Exercise instructions: From the records below, find each line with the string "computer" and copy it.

Dataset entries:
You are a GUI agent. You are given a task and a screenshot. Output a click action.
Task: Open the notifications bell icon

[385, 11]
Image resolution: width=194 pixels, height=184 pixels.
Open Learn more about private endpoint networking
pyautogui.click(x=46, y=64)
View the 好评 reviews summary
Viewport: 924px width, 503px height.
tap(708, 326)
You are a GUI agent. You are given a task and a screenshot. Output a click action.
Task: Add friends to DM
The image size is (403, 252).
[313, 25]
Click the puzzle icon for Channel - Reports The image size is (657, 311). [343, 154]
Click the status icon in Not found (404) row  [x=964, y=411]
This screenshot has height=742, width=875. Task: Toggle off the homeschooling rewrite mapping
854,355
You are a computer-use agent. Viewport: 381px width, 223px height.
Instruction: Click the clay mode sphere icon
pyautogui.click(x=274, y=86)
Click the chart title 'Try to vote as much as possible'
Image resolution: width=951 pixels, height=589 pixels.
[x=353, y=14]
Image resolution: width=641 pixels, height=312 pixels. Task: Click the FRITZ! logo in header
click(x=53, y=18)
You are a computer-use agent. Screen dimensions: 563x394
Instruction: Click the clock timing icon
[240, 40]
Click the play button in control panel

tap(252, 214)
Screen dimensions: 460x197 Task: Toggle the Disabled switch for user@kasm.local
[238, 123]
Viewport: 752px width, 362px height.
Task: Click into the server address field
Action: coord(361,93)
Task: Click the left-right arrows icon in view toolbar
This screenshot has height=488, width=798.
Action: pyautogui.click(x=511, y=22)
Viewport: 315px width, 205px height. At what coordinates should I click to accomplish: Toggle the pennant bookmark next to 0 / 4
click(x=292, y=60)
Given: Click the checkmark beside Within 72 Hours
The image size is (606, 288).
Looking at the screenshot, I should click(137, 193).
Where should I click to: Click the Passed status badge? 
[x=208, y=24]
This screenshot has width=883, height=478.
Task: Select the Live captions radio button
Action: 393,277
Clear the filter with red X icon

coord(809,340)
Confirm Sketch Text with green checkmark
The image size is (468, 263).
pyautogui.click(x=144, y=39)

Written answer:
You are a computer-use agent. Viewport: 381px width, 223px height.
You are a computer-use agent. Screen dimensions: 563x394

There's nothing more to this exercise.